Injury. The word runners fear. Or ignore.
Mid-summer of 2017 began my battle with injuries. I’m generally not one to ignore them, so once I felt plantar fasciitis in my left heel I went to a doctor. You probably know the drill: x-ray followed by cortisone shots and inserts. Advice from everyone on different things to do to relieve the pain: ice-cold water bottles, splinting the foot while asleep, foam rolling 3x/day, etc. I kept this up (with 2 more rounds of cortisone shots) so I could run the Twin Cities Marathon with my friends. The plane tickets were purchased, and t-shirts were being made. I was going to run no matter what. And run I did with tears coming down my face from the pain.
Upon my return, I went to see a friend who happens to be a physical therapist. Her first reaction was, “This is a fracture, not plantar fasciitis,” and into a boot, I went. Oh, the plans I had for my 6-week adventure in a boot. I was going to work my upper body so hard and jump on my bike. Reality: I watched a lot of Netflix and continued to eat as if I were training for long-distance races. I did have some fun while on the scooter though…
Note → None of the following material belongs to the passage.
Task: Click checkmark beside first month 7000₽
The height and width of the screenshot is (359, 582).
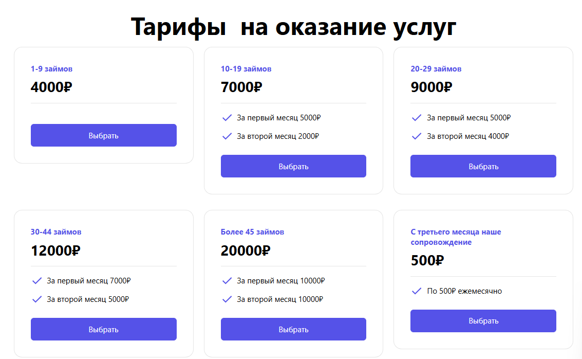Action: (x=37, y=281)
I’m cleared to run again! YAY! Training for the Berlin Marathon can start, and I have plenty of time to ramp up. I sign up with my local running club, get a coach, and make sure my shoes are ready. The first 3 weeks go wonderfully. I feel like a new person and am so happy to be outside sweating again (I live in Florida – we’re always sweating.) Then comes a beautiful Saturday in early June on mile 5 of a 9-mile run. Something feels off, almost like a pulled muscle but much worse. My right hip and groin area are on fire. I finish the run (how? No idea.), get home to shower and realize I cannot walk up the stairs. Fast forward an ER visit, regular doctor visit and specialist visit I have three different diagnoses and not one makes sense. Off I go to my favorite physical therapist who suggested an MRI to look for a hip labral tear. Turns out she’s right again. Six more weeks with not only no running, but also no spinning or stairs.
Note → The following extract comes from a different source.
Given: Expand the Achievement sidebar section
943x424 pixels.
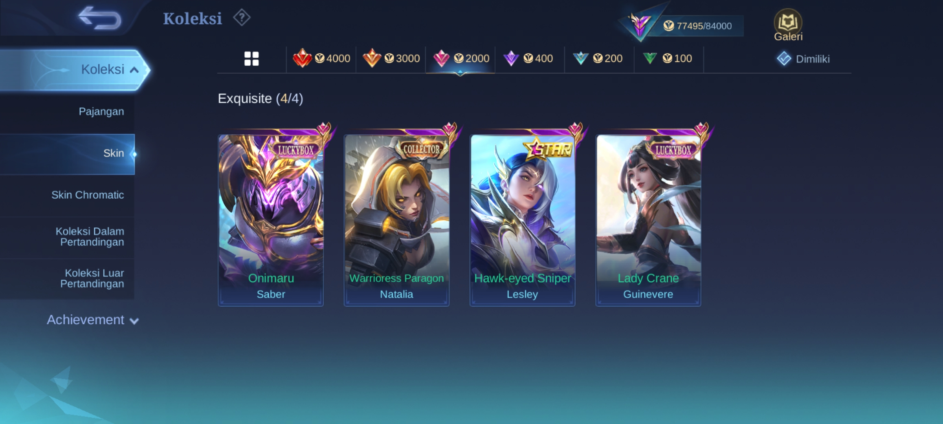Looking at the screenshot, I should click(x=93, y=320).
My first few runs back were 1 mile and felt good. Good because I was out there again! Not great because even a mile is tough when you’ve put on close to 15 pounds in the year of injuries, your lungs think you’re nuts, and your legs forgot to move in a run pattern. But guess what? I was coming back! For real! It’s now been 8 weeks and I ran 10 miles this past weekend. I’ve had to adjust my pace and intervals (was 10:1 and am now 4:1) however it’s ok. I’d rather be slower and healthy than back on the couch.
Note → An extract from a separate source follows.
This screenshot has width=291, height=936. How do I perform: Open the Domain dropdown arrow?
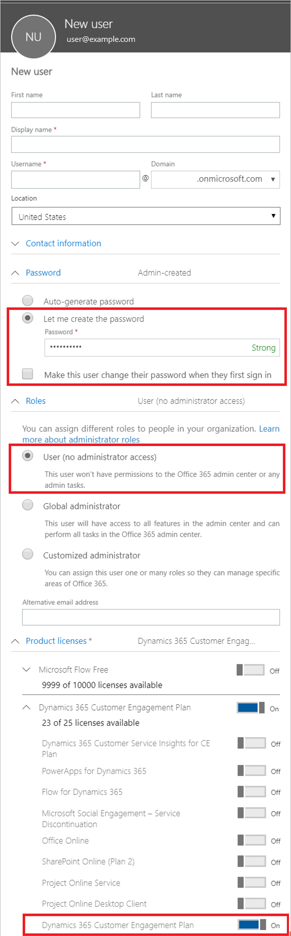[x=273, y=180]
Advice for coming back from injury: take your time. If you are feeling impatient read this blog again because I didn’t take my time between injuries and was out longer and depression reared its ugly head. I won’t lie and tell you it’s easy to come back. I learned to love sleeping past 5:00 am on weekdays and 3:00 am on weekends. Because of weight gain, there are exactly 1 pair of shorts that fit and 2 shirts. You know what though? It’s ok because I’m doing what I love. Running.